(Records to use):
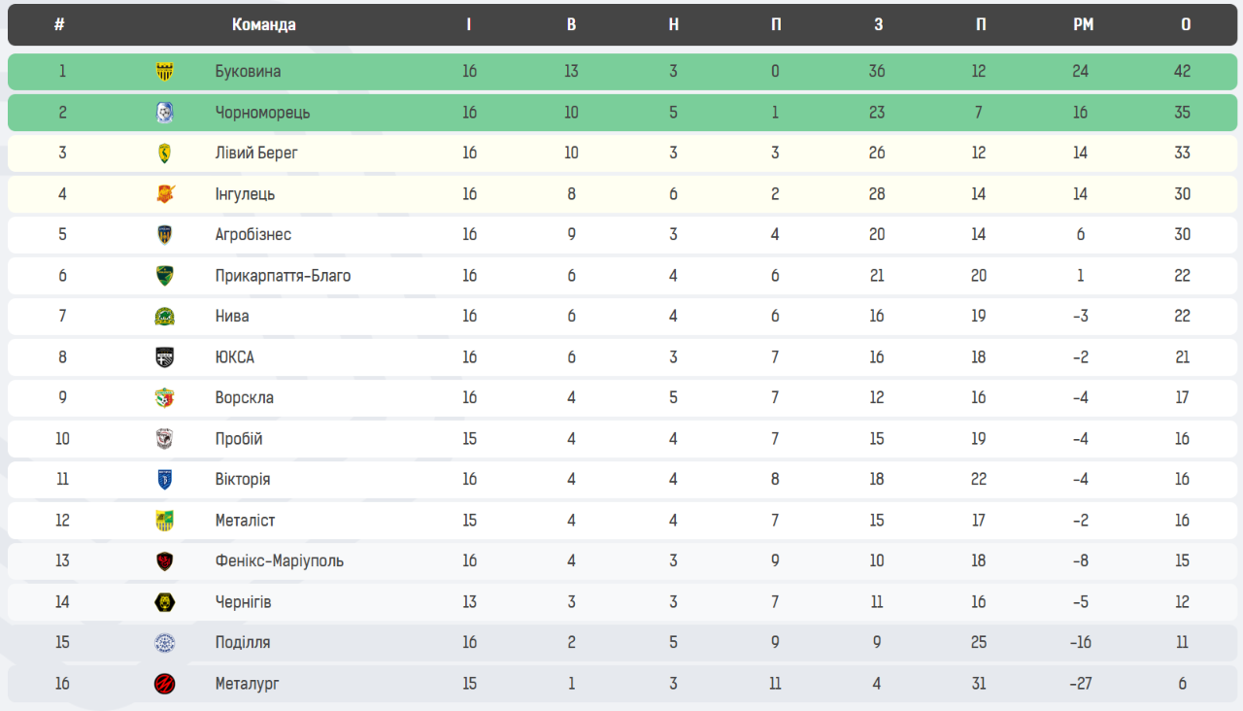
Task: Click the Інгулець team crest
Action: coord(165,194)
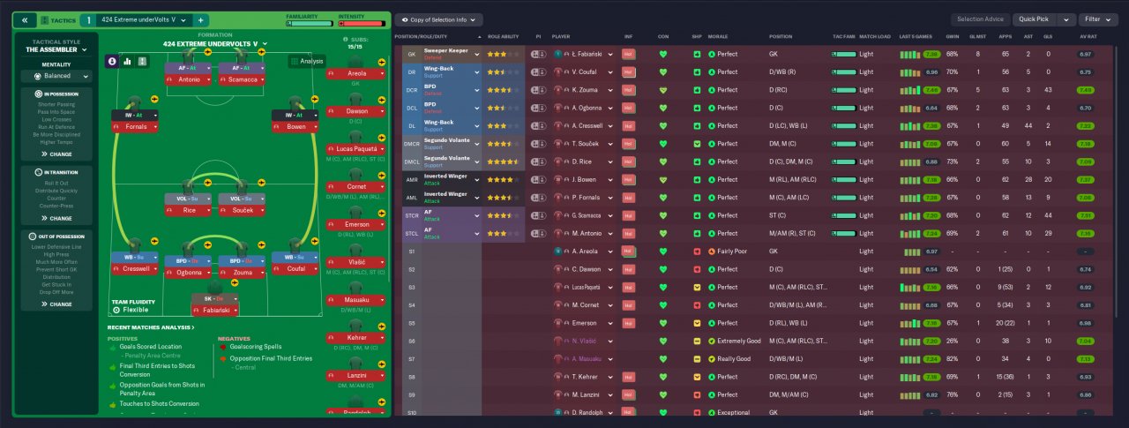Open Recent Matches Analysis link
Image resolution: width=1129 pixels, height=428 pixels.
(152, 327)
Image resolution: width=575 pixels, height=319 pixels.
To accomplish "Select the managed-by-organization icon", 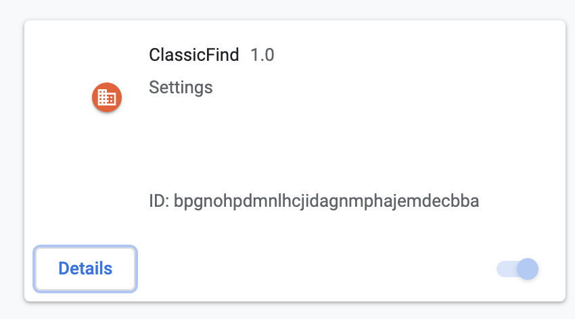I will click(107, 97).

(Task prompt):
Which lines in the rows above contain the string "Image"? Gather every such line in full, counting only matches with the same case.

(The reply):
Image resolution: width=1129 pixels, height=428 pixels.
Image resolution: width=575 pixels, height=319 pixels.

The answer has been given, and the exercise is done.